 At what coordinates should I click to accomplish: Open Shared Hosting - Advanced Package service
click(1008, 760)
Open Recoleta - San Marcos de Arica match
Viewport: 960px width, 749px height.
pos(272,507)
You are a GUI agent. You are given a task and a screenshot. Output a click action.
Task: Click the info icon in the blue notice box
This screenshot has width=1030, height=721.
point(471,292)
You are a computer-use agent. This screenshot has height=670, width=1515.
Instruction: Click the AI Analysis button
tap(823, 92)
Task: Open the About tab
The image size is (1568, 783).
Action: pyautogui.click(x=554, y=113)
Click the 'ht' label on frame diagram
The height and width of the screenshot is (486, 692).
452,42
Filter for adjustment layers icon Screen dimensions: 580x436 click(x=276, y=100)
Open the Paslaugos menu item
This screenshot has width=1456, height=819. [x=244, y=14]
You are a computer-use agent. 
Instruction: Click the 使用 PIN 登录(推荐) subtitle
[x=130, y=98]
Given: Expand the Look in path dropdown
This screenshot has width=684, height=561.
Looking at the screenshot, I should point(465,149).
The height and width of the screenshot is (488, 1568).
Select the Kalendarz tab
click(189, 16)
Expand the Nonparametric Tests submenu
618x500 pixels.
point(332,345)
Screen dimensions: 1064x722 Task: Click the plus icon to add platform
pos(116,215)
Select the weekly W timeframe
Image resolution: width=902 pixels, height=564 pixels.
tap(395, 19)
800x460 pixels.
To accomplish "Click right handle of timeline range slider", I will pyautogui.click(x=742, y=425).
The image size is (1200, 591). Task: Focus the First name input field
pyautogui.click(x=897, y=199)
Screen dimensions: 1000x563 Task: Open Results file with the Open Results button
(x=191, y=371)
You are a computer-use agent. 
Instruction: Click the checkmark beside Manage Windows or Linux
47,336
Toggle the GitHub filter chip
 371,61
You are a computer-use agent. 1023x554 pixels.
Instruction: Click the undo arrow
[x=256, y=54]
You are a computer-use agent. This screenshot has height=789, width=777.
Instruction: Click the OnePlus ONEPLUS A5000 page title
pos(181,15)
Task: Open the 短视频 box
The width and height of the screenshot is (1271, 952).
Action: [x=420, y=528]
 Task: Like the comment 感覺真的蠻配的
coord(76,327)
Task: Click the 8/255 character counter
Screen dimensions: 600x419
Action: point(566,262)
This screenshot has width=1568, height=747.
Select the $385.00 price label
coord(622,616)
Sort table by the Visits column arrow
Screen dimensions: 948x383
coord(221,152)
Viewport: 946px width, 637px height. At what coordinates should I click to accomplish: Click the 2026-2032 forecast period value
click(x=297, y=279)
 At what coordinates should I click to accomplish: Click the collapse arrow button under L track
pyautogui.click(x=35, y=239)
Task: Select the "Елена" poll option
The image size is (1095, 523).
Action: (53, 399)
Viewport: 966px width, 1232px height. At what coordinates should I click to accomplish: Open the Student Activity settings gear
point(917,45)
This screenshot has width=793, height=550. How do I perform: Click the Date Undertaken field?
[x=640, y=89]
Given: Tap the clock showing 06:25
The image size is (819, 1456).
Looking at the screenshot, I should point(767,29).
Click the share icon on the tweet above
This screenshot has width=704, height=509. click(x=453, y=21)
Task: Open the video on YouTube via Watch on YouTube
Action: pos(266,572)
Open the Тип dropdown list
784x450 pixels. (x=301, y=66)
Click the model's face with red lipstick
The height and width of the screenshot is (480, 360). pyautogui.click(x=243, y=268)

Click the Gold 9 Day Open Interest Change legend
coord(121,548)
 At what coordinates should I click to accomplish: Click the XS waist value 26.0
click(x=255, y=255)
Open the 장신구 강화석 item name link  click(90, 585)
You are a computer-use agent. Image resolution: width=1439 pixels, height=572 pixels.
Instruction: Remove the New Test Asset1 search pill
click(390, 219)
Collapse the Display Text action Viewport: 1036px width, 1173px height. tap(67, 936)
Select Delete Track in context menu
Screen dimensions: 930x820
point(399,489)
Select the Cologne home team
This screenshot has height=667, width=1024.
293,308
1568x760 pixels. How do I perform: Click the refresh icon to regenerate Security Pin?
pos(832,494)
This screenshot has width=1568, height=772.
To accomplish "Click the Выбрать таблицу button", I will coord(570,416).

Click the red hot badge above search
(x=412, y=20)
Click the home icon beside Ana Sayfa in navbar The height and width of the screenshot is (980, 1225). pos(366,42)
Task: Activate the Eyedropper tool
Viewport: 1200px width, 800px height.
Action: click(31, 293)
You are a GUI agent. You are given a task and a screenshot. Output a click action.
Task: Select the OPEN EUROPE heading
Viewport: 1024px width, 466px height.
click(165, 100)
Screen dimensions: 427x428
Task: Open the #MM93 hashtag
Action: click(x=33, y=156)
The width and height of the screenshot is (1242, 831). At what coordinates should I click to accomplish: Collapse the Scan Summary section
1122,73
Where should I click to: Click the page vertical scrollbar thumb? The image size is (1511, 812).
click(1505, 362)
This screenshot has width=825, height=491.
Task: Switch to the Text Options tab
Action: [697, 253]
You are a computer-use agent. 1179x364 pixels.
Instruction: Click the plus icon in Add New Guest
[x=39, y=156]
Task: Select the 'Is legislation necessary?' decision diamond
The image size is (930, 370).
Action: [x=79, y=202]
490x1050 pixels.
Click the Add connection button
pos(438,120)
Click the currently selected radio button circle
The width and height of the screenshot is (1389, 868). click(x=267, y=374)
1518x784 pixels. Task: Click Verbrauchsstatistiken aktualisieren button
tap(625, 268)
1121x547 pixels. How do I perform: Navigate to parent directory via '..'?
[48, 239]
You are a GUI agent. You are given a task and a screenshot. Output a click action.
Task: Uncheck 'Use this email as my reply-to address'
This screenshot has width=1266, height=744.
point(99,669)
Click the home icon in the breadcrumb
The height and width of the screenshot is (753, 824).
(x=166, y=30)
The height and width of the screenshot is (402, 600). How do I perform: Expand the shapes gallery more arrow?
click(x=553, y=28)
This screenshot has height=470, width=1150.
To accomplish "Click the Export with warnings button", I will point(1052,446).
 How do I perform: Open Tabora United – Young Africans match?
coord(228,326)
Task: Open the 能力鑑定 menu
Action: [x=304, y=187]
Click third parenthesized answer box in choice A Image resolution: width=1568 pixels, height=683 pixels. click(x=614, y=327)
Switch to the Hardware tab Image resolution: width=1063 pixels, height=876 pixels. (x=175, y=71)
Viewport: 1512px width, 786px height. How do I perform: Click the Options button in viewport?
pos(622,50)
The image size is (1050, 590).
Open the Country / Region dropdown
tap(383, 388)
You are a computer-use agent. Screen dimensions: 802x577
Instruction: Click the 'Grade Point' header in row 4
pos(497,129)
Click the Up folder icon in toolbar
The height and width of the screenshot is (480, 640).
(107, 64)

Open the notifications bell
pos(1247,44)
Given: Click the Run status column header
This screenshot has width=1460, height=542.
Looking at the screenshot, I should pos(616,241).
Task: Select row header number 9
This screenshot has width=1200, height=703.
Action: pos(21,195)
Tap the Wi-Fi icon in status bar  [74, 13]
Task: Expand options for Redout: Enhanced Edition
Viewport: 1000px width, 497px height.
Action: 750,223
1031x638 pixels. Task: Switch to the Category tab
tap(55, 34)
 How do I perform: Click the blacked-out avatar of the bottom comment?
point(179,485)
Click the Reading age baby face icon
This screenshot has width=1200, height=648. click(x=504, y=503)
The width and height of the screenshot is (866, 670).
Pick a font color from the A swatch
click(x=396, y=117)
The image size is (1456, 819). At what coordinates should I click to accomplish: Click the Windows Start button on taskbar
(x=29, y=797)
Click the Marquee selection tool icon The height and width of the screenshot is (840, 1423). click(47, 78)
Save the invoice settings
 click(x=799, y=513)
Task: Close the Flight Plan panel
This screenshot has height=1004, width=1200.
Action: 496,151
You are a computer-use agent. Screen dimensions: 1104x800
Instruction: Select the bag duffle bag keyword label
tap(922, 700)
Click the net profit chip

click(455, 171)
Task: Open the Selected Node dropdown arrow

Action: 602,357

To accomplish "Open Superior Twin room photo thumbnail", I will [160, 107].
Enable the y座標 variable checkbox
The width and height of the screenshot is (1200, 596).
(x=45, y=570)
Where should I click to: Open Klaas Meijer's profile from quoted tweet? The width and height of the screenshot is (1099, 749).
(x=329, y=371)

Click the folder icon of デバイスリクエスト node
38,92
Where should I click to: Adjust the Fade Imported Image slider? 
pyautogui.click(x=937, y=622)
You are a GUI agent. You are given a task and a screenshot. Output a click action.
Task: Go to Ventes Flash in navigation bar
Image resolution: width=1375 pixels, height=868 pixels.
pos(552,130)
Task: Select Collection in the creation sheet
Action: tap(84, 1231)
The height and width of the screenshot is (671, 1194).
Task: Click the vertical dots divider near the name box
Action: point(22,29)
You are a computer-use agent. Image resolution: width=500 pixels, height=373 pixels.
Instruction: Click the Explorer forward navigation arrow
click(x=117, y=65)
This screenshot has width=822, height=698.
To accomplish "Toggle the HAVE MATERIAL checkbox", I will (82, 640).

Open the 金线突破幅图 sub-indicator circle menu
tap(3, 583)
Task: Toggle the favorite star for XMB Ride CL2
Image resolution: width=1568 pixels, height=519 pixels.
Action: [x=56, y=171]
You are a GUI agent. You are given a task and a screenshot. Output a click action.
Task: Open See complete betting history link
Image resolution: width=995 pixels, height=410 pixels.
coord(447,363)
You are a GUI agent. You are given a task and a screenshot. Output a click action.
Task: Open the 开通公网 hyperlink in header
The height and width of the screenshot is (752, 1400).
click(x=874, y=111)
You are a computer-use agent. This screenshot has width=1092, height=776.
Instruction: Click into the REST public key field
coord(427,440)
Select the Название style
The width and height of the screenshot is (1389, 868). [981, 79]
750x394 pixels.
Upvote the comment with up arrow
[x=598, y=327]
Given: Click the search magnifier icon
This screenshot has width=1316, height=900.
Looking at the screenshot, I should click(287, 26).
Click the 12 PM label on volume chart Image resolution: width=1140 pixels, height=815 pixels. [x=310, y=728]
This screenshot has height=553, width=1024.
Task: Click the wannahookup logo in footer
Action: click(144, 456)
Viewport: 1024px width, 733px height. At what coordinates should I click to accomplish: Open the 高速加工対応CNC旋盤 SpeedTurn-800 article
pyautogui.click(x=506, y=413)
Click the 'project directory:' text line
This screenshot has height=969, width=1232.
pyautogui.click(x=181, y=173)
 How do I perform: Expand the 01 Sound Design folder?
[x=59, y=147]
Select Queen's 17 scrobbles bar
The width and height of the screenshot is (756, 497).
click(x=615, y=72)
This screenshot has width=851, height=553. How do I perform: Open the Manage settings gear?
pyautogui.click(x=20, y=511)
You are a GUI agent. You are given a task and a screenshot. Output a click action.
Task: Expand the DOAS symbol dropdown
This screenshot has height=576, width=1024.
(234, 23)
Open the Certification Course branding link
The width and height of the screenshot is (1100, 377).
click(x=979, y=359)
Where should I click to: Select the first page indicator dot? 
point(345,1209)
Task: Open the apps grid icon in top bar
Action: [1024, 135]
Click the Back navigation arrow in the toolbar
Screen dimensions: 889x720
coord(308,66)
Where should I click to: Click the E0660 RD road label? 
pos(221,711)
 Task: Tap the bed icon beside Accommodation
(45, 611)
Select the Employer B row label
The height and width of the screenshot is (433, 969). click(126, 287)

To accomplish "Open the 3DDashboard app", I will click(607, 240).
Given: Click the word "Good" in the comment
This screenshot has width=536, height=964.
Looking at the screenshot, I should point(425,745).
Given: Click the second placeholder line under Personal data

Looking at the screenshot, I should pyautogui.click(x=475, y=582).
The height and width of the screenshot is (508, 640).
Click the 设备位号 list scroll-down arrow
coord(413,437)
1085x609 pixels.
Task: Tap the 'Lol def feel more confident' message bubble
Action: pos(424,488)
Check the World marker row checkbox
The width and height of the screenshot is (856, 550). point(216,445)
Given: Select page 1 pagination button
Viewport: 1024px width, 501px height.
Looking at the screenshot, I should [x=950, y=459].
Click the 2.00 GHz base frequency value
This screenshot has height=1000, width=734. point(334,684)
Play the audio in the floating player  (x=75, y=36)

....

## About this task
Would you copy out each line of the records above where the word "status" occurs?

## Reply
Given: Click the Run status column header
Tap the Wi-Fi icon in status bar  [74, 13]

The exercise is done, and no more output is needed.